The Fourth Industrial Revolution (4IR) is the banner name covering advances being made in areas like artificial intelligence, augmented reality, biogenetic engineering, and the internet, to name a few. More simply put, 4IR covers the way in which our world is moving from a purely physically industrial planet to one in which the lines between digital, biological, and physical technologies are overlapped.

Data is king

With the advent of social media, businesses and organizations found a main line directly to their customers consciousness. Now all our decisions are tracked across the internet, every time we search for something on Google, like a photo or make a comment, that data is collected and fed into algorithms that in turn offer more targeted ads, based on what we like to see and our predictability of making a purchasing.

The amount of data being collected is enormous, even in some instances the time to the micro-second we spend paused on an ad or picture while scrolling, and factors into what we are likely to be shown next.

Individual alignment

At one level, this might be of great benefit for advertisers and data gatherers, and even for the general public in terms of accessibility to desired content. However, the conversation might be different if we begin to centre it around the concept of values.

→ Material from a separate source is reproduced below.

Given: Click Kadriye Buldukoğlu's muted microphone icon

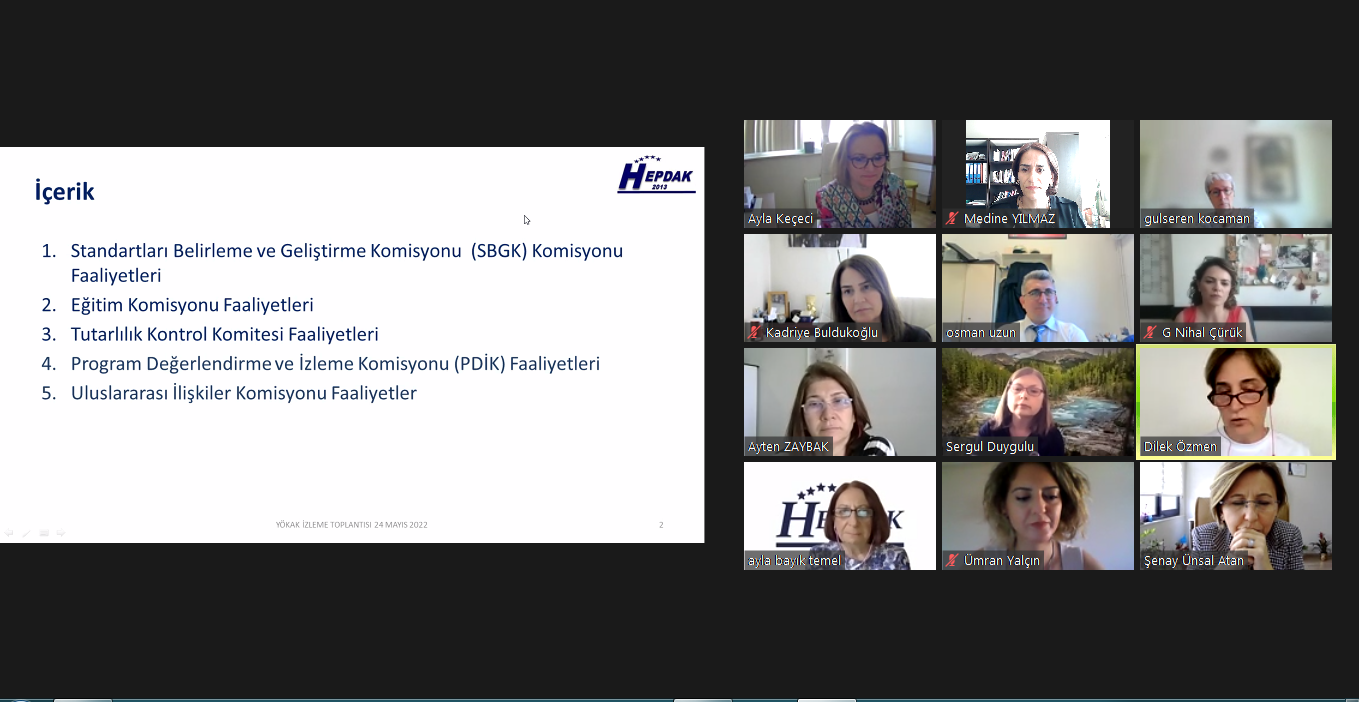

It has never been easier for organisations to reach us with their messages, but to what extent does their influence apply to the things we believe in and value?

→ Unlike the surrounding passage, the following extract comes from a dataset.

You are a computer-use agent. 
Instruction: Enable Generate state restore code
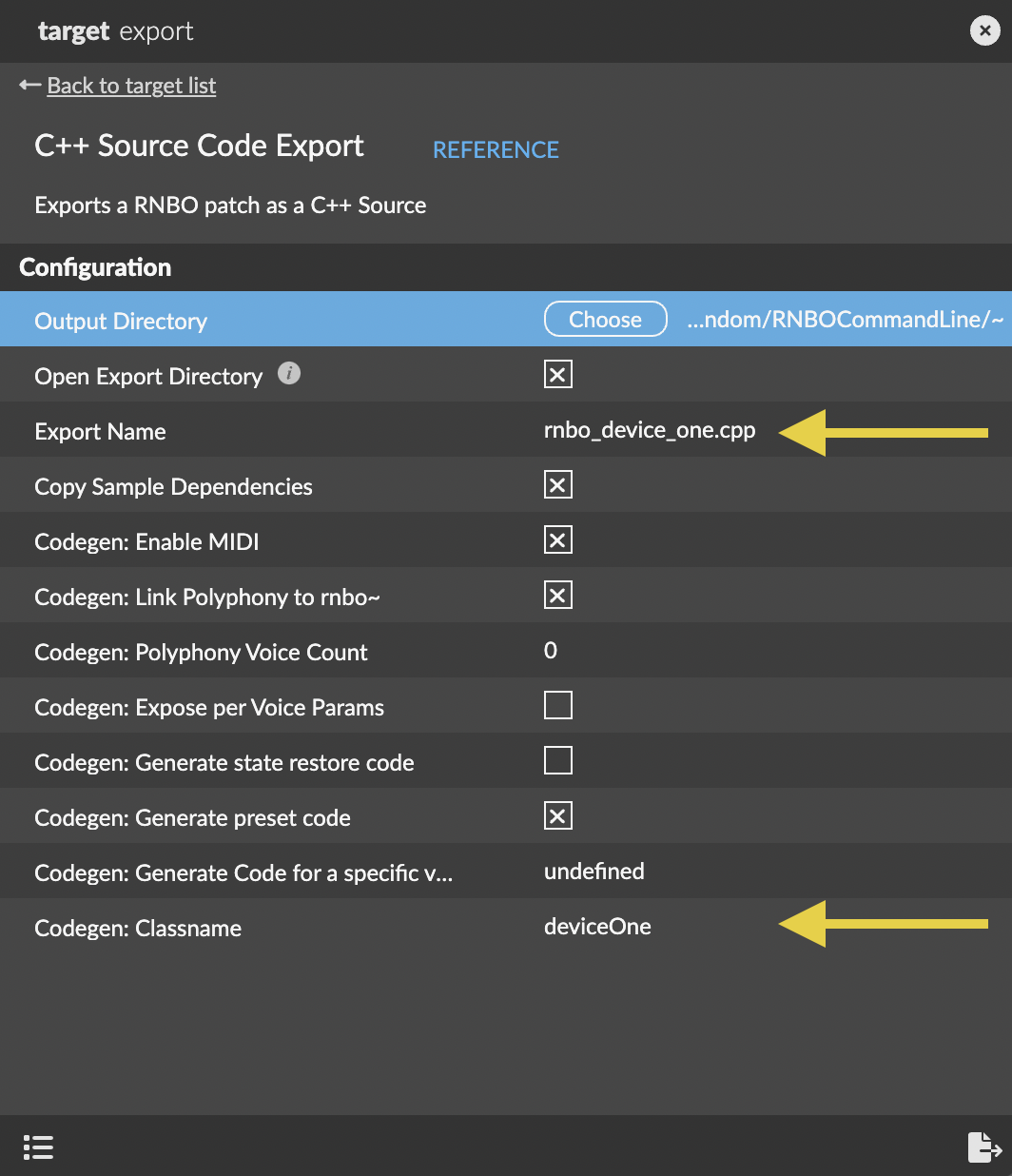coord(557,760)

There is proven power in brand alignment. When we feel aligned with an organization’s values, we are more likely to spend with them, talk about them and remain loyal to their brand. But are we aligned to the authentic reality of that brand image? Or merely to a carefully tailored presentation that targets us cleverly and, perhaps, individually.

Do you see your favourite brands in the same way as somebody else and is it possible that you falsely assume that the same picture is being shown to everybody in a consistent way when it might not be?

Putting Data to Use

Use of data isn’t always an insidious erosion of our personal freedom. Often, people accept the data being gathered as the price they pay for better and more intuitive services. They trust and feel aligned to that organization’s purpose. Businesses like Netflix for example, spend millions on data collection and algorithm generation, to offer better content choices to their customers.

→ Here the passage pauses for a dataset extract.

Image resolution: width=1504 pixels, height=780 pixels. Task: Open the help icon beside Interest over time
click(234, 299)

This kind of personalisation means almost everyone is individually seeing the kind of content they are likely to watch without having to do a lot of scrolling and searching for it.

Developing features like ‘continue watching’ also help develop customer experience by making us feel more in control of the platform, and thus able to drop in and out at our leisure; if it makes us feel good, we are far more likely to do it. It serves Netflix too, in the billions of dollars in savings they achieve through retaining loyal customers. For some of Netflix’s competitors. where content is not as accessible and intuitive, this is a serious disadvantage.

Customer Alignment and Trust

As more people become aware of the volume of data being collected about them, they begin to feel more uncertain about whether or not their trust has been put in the right places. With 83% of people believing that trust is the cornerstone of the digital economy.

‘Hard to build, easy to break.’ This phrase sums up the experience of building trust in any business or organisation. They need to be able to prove that they have the customer’s best interest at heart; that the data they are collecting is only used to tailor customer experience for the benefit of the customer, not for the organization to profiteer on.

People feel aligned with Netflix because they get offered the content they desire and are reassured their money is going back into creating the kind of content they want to see more of. This ‘trust us and we’ll keep giving you want you want’ business model has served Netflix well.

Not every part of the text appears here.